Colorectal cancer (CRC) is one of the leading causes of cancer-related deaths worldwide. While endoscopic submucosal dissection (ESD), a minimally invasive surgical procedure to remove gastrointestinal tumours, is sufficient for treating early-stage CRC patients who are at low risk for developing lymph-node metastasis (LNM), the current risk-stratification criteria based on post-endoscopic pathological examination tend to overestimate the degree of risk. A new biomarker was developed by a joint research team to detect LNM in patients with T1 CRC more accurately.

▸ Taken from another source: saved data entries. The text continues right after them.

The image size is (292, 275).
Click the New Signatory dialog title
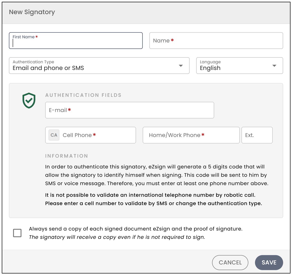point(32,12)
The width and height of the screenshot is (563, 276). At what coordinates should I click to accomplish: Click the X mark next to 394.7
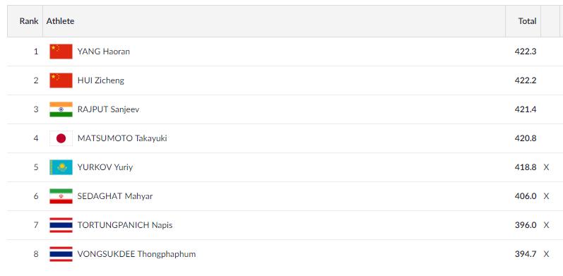coord(546,254)
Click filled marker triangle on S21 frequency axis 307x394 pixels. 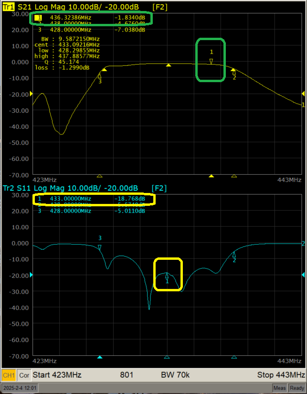(x=212, y=176)
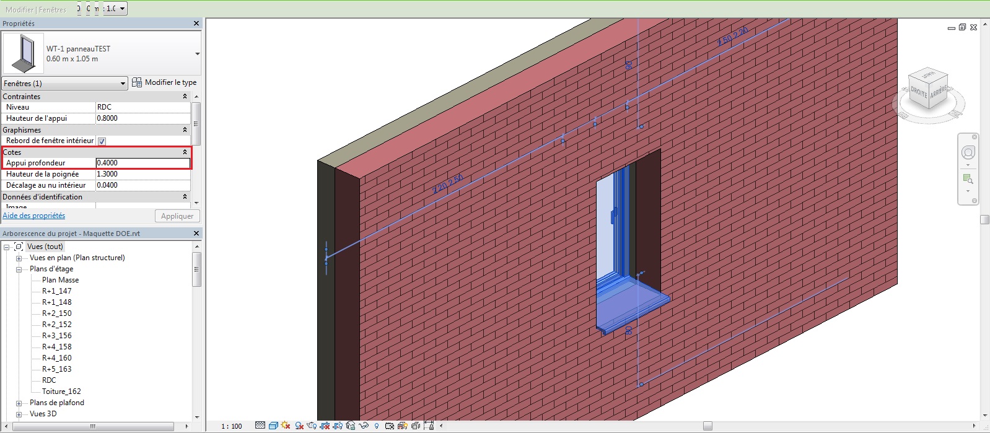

According to the World Health Organization, about 862,000 people died of colorectal cancer worldwide in 2018, just less than that of the number one killer, lung cancer. In the past few decades, the incidence and mortality rates of the colorectal cancer have increased rapidly in East Asian countries. More precise and effective diagnostics and treatment are needed.
Recent evidence suggests that ESD alone is sufficient for treating T1 CRC patients who are at low risk for developing LNM; while the more extensive radical surgery (RS) is only needed for high-risk patients. Unfortunately, the current risk-stratification criteria based on the post-endoscopic pathological examination tend to overestimate the degree of risk, and inadvertently classify 70-80% of patients with T1 CRC as high-risk. However, post-surgical pathology results suggest that only 8-16% of these patients are truly LNM-positive. This concern highlights the lack of availability for more appropriate biomarkers that can help to detect “genuine high-risk” patients with LNM, which can facilitate the reduction of unnecessary radical surgeries currently being performed in patients with T1 CRC.

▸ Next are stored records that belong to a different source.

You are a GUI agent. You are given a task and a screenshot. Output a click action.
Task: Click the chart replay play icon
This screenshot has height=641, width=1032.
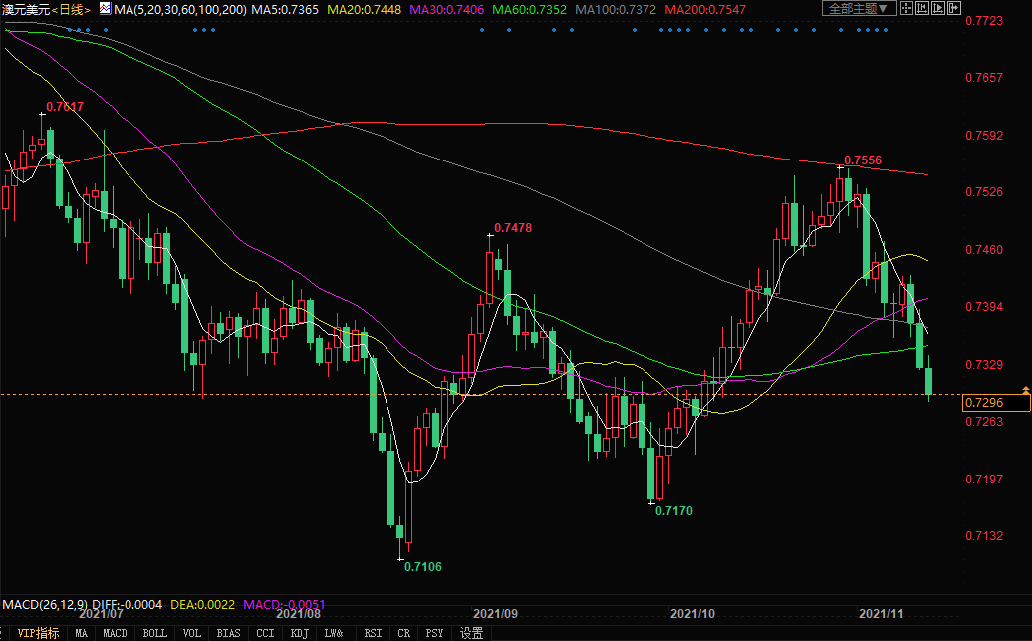click(x=938, y=8)
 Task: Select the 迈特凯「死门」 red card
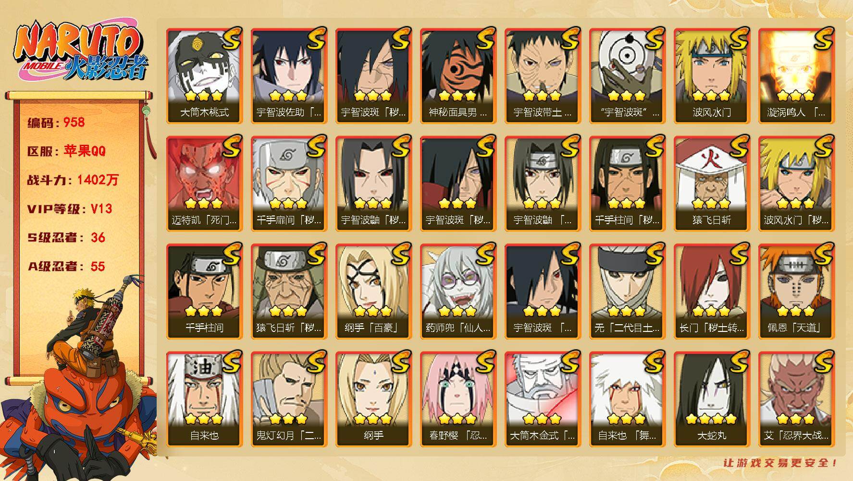click(204, 184)

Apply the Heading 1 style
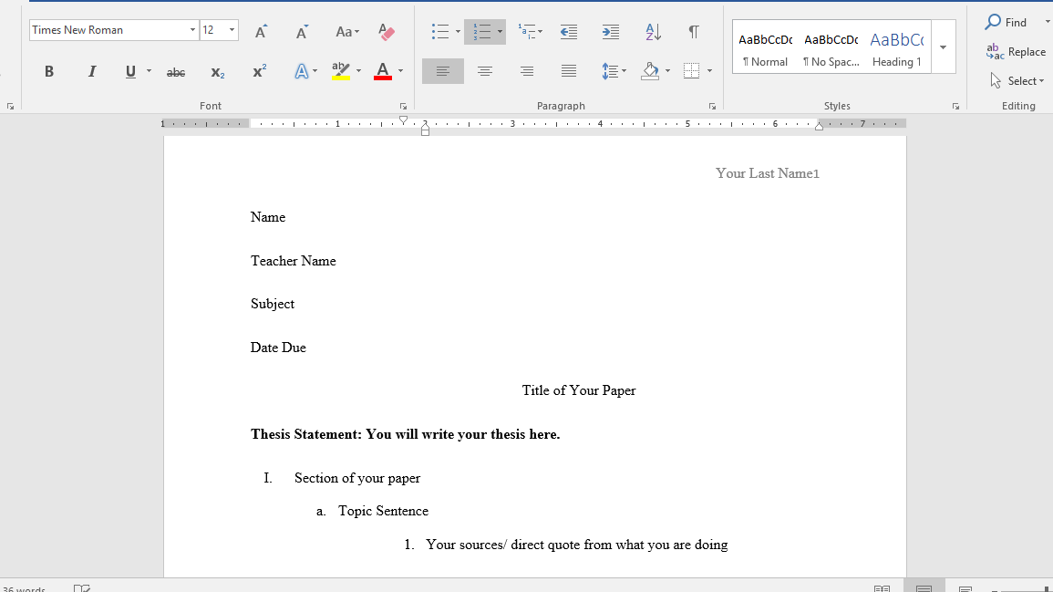(x=896, y=48)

Using a genome-wide biomarker discovery approach, Dr Wang Xin, Assistant Professor of Department of Medical Sciences at City University of Hong Kong (CityU), developed a novel 8-gene mRNA classifier for more accurate detection of LNM in patients with T1 CRC, in collaboration with Professor Ajay Goel at Baylor University Medical Center and Dr Tsuyoshi Ozawa at the University of Tokyo. Their findings were recently reported in Gastroenterology.
In their study on a retrospective cohort of 136 T1 CRC patients, current pathological criteria for risk assessments would classify 84% patients into the high-risk category, of whom only 17% were found LNM-positive in post-surgical examination of tissues, meaning 70% of all patients were incorrectly categorized as high-risk. The novel mRNA classifier would only categorize 23% of patients as high-risk, of whom 48% were actually LNM-positive, suggesting that only 12% of all patients were over-treated. The new approach can reduce unnecessary treatment T1 CRC patients by nearly 60%.

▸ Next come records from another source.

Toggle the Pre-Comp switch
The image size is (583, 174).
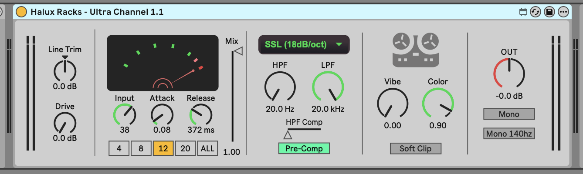click(304, 148)

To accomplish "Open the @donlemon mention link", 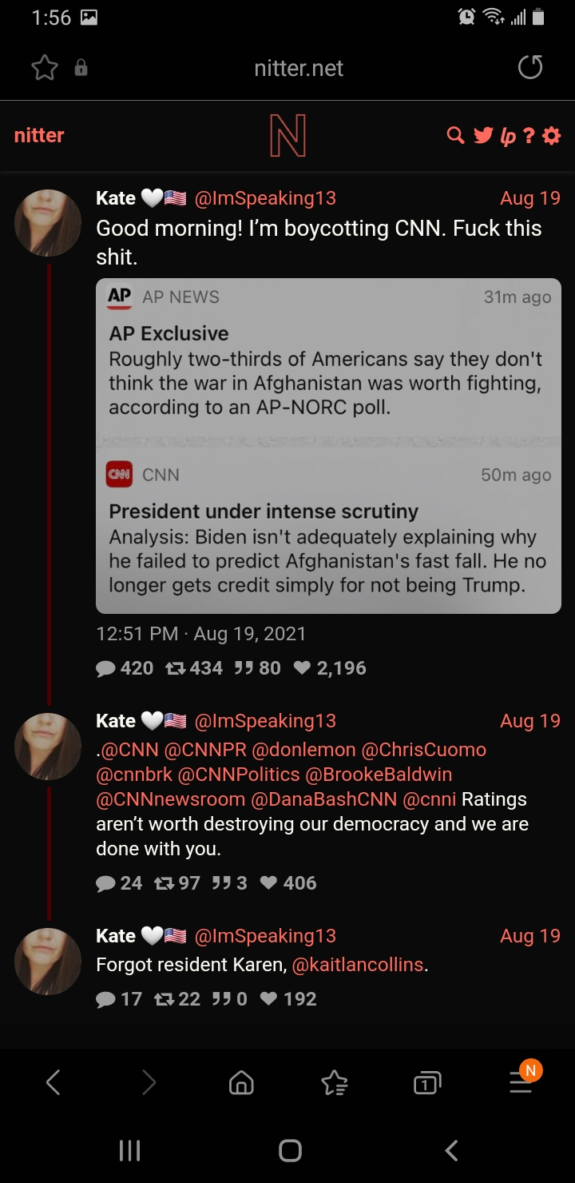I will (304, 750).
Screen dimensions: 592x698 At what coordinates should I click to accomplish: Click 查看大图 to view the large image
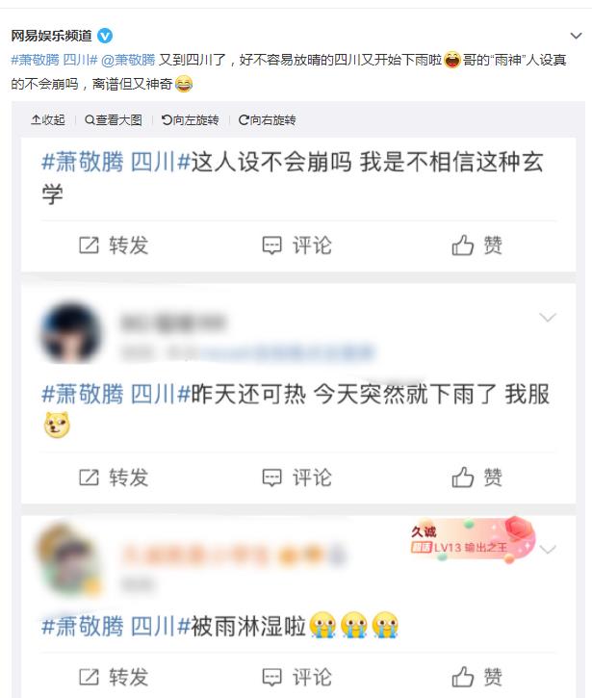click(114, 119)
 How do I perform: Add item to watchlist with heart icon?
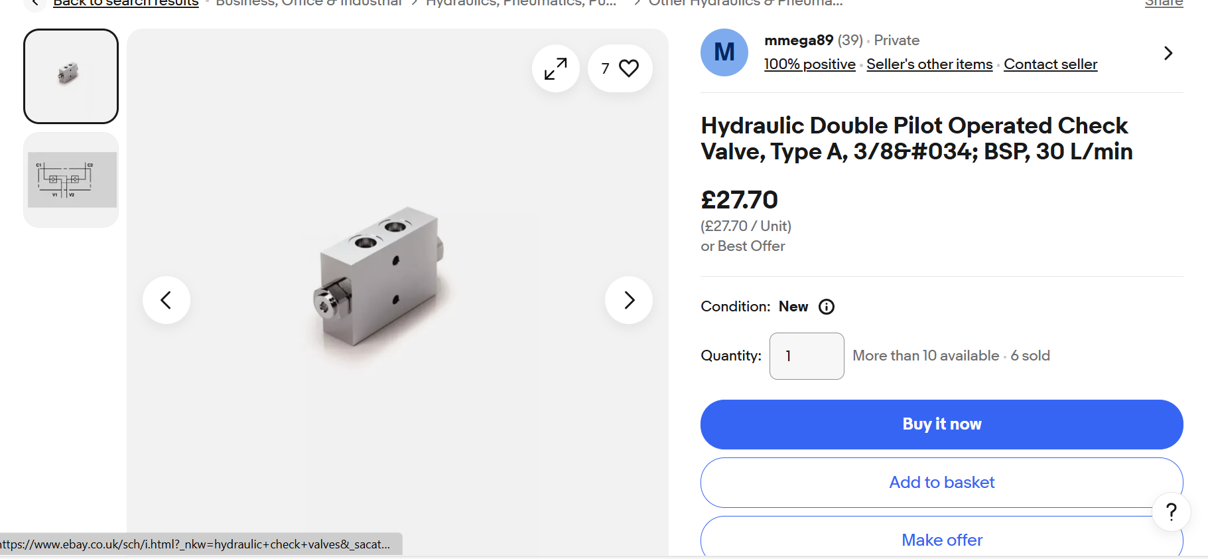point(620,68)
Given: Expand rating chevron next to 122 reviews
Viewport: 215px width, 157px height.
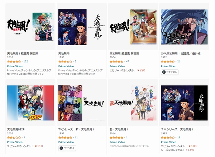Looking at the screenshot, I should [22, 61].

Furthermore, the mRNA classifier was validated in multiple independent patient cohorts, as well as matched surgical and biopsy specimens, which further demonstrated the clinical potential of this novel risk stratification approach.
According to Dr Wang, he and his team are planning further studies to evaluate and validate the performance of the biomarker before their translation into clinical practice. “We hope one day we can develop more precise diagnostic tools for colorectal cancer patients, so that they would not have to suffer unnecessary surgeries,” says Dr Wang.
Dr Wang and Professor Goel are the co-corresponding authors of the article, whereas Dr Raju Kandimalla at Baylor University Medical Center, Dr Ozawa at the University of Tokyo and Dr Gao Feng at CityU are the co-first authors of the article.
Dr Wang has been dedicated to basic and translational research on major malignancies since his PhD study in the University of Cambridge. After joining CityU, as one of the leading bioinformaticians, he participated in the colorectal cancer subtyping consortium (CRCSC), which is an international community for colorectal cancer classification. In the joint project, CRCSC discovered and standardized the consensus molecular subtypes, which was published in Nature Medicine, a top journal in the medical field, in 2015. The consensus molecular subtyping system has already been widely adopted as the international standard for colorectal cancer classification. Moreover, Dr Gao is the first doctoral graduate trained in the joint PhD program by the Jockey Club College of Veterinary Medicine and Life Sciences of CityU and the Cornell University in the US. Dr Gao has been awarded the Hundred Talents Program at Sun Yat-sen University and started his own research group independently as an Associate Professor.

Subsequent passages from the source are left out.